"""

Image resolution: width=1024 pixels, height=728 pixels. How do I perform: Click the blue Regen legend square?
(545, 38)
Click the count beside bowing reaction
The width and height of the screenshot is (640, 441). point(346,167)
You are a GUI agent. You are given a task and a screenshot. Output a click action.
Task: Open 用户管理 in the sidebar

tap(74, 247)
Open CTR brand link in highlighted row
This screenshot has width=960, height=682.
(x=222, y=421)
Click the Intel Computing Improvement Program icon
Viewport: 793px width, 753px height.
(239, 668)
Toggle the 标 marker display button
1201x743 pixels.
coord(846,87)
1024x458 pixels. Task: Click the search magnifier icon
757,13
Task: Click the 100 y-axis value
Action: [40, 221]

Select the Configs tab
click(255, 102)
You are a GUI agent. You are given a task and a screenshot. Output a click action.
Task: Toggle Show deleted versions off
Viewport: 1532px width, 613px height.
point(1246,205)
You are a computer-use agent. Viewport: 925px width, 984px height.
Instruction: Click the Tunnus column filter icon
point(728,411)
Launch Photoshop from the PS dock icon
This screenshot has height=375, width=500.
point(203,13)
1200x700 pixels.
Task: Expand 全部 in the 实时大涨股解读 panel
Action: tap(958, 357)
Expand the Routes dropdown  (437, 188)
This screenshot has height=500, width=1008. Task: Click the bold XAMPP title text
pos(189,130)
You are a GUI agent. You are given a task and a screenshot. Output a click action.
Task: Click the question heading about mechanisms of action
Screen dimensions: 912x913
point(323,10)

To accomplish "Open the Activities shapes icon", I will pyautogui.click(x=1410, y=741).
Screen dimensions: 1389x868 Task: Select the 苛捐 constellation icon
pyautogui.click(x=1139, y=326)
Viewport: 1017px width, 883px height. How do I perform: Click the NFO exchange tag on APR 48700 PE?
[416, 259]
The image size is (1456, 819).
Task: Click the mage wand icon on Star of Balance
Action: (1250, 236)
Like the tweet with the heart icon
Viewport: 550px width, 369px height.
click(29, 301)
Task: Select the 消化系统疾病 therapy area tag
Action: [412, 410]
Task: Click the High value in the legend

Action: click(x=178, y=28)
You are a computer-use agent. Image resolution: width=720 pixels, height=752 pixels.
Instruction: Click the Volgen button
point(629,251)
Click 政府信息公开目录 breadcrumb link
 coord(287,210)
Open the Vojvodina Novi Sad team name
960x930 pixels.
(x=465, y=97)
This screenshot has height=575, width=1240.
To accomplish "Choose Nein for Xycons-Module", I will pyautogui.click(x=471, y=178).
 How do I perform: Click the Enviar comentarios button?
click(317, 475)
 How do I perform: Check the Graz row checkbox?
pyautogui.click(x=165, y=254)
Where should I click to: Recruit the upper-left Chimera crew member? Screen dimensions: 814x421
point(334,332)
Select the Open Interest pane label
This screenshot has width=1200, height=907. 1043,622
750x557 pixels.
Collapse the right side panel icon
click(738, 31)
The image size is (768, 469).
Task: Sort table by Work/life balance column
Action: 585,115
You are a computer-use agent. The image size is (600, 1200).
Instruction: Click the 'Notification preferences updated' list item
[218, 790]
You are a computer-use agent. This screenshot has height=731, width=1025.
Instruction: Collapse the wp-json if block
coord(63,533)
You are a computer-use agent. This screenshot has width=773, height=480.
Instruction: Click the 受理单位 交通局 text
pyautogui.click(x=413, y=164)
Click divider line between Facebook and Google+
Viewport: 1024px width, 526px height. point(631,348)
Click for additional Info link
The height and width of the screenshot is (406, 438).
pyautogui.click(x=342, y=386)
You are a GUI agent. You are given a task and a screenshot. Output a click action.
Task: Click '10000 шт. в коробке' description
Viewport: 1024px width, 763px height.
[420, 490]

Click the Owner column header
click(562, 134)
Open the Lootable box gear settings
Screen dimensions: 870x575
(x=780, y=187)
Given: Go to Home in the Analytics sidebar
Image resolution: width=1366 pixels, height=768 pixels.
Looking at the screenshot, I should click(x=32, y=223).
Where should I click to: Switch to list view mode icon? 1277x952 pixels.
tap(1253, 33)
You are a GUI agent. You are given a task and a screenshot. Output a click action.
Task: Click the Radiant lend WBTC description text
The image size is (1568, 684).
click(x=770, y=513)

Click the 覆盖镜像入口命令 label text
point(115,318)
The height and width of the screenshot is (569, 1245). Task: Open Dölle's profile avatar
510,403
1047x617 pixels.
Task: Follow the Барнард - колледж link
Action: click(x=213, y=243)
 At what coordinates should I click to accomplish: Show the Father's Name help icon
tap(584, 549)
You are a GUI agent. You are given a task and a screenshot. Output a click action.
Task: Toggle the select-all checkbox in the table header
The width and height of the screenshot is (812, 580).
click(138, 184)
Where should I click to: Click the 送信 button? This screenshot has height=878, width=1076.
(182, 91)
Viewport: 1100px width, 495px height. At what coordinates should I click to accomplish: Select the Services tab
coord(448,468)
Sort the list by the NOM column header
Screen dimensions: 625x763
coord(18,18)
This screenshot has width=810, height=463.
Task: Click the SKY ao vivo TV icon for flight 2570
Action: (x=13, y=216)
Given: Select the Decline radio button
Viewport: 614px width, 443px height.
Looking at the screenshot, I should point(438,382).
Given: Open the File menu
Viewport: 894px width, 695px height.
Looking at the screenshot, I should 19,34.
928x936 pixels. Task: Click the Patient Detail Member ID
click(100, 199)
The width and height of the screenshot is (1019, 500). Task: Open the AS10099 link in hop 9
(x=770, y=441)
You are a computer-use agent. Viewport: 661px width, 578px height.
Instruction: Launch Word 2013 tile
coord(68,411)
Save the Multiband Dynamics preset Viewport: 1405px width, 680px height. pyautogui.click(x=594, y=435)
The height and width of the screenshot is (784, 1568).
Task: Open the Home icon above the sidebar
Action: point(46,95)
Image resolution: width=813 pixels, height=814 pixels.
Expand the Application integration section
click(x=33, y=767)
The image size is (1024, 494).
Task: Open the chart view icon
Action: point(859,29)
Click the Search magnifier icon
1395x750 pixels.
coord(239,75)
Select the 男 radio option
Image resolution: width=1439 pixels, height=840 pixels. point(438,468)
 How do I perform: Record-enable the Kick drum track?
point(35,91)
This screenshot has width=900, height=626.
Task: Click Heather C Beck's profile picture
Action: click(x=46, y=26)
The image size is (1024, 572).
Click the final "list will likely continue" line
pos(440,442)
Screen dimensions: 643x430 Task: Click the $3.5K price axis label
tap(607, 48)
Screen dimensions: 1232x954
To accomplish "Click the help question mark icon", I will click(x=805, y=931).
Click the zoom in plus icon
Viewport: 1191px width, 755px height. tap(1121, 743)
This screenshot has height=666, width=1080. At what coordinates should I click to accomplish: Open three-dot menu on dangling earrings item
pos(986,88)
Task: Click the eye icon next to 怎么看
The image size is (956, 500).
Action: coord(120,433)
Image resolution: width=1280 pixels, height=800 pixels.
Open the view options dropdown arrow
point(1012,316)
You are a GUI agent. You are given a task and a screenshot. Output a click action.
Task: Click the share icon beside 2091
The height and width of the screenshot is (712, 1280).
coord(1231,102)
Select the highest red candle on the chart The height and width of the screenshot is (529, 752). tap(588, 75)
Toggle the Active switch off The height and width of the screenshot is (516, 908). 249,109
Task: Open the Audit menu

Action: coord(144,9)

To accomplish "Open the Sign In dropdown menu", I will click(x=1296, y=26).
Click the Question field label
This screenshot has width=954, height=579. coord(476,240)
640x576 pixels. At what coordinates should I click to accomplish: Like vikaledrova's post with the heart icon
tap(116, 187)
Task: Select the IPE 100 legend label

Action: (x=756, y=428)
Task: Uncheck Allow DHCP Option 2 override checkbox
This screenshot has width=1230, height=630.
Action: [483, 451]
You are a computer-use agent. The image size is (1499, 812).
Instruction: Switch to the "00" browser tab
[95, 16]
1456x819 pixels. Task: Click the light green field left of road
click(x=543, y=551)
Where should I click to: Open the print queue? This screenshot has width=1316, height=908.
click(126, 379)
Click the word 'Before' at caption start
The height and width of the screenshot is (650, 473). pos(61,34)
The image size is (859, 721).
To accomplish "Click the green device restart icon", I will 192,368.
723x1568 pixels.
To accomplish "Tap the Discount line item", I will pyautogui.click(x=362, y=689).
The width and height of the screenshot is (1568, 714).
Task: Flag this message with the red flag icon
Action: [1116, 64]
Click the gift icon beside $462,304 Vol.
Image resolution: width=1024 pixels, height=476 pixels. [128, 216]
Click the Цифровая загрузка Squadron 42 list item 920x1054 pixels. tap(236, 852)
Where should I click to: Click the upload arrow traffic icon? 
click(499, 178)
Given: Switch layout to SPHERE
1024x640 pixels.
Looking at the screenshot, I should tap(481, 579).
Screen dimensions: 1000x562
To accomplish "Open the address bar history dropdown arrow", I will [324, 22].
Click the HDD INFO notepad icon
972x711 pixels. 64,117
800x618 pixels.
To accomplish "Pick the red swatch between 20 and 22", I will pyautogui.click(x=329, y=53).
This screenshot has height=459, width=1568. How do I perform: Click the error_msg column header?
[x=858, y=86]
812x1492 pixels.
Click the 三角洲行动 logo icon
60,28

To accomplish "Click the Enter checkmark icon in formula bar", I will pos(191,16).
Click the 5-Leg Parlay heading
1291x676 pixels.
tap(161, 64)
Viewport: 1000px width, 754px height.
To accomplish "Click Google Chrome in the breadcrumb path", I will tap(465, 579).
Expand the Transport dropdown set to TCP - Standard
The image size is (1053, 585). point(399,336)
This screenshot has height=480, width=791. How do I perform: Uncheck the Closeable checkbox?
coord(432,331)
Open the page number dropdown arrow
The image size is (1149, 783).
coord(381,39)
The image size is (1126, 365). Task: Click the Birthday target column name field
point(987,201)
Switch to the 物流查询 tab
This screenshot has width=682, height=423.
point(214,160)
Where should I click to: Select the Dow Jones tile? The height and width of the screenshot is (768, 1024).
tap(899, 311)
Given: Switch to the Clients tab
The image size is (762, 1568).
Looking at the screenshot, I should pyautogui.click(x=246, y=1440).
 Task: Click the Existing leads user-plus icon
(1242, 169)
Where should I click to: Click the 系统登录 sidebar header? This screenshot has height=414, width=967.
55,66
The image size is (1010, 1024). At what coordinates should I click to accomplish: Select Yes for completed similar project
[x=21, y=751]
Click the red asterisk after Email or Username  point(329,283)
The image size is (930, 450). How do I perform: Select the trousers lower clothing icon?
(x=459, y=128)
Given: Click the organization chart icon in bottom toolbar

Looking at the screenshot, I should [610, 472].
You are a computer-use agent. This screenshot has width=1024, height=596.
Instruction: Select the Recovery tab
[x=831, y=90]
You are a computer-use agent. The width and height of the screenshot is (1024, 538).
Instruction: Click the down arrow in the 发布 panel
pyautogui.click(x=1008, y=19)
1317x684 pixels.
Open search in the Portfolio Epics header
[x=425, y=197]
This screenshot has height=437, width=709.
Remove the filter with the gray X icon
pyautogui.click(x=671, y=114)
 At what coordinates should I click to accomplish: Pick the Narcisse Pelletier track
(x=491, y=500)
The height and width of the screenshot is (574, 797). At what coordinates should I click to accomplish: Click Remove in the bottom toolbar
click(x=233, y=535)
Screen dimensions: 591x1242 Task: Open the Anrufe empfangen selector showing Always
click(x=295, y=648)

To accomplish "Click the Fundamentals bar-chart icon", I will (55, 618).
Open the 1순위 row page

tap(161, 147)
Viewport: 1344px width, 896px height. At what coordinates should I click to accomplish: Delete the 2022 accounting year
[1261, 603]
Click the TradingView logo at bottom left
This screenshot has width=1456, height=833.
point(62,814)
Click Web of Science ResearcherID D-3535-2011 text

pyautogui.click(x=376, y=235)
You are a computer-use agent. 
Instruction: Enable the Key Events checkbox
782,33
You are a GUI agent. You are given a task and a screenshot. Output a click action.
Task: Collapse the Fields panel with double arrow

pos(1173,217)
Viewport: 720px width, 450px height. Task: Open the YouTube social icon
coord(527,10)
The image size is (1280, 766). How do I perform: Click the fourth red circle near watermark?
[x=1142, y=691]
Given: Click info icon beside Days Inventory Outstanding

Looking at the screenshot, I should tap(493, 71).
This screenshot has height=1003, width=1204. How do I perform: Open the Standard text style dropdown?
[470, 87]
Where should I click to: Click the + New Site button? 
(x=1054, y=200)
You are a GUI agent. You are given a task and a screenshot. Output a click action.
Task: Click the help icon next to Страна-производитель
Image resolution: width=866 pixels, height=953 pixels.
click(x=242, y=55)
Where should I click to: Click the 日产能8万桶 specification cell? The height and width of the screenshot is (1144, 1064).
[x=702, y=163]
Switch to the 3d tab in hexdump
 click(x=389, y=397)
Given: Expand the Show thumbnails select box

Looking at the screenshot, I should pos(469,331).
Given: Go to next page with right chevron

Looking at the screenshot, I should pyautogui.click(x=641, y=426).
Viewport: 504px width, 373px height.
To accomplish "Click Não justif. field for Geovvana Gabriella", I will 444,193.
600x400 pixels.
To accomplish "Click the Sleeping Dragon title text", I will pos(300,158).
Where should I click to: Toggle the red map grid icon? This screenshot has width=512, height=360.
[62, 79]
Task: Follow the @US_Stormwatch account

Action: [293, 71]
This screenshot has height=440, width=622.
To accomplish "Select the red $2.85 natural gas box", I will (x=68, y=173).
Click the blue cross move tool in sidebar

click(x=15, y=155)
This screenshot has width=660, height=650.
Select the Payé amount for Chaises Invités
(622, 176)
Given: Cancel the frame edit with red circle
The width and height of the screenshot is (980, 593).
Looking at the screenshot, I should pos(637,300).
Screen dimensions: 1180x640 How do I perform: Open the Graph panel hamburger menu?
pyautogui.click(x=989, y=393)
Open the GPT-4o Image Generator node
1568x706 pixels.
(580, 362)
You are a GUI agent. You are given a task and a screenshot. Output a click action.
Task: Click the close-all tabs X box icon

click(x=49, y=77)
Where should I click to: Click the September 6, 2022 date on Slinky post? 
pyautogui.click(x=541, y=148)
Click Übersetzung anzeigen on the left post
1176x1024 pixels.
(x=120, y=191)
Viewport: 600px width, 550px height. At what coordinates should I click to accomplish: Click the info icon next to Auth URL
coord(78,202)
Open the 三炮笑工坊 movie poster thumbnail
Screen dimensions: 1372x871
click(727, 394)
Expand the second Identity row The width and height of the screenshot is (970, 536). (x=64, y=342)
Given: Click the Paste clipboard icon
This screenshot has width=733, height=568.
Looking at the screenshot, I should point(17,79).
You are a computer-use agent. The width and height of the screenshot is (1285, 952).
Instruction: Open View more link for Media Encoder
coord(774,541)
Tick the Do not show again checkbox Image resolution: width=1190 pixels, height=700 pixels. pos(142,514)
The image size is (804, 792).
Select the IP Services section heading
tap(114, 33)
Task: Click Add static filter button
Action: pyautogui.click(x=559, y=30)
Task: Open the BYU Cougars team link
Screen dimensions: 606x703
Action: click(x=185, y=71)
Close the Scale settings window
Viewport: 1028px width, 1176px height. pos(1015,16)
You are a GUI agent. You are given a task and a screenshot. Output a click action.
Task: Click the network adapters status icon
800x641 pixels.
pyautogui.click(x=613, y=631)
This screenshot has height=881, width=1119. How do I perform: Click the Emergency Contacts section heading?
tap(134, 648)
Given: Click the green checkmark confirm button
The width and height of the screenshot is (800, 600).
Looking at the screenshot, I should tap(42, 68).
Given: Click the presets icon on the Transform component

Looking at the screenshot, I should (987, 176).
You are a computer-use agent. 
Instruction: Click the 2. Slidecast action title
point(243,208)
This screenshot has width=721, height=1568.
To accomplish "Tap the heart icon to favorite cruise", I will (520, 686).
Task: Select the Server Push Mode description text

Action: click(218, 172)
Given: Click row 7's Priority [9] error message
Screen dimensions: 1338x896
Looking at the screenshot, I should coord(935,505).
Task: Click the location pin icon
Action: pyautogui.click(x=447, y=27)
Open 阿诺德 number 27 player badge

"""

What is being asked »
Read through the entries and copy each line in which "team" appears.

Completed exercise »
Open the Vojvodina Novi Sad team name
Task: Open the BYU Cougars team link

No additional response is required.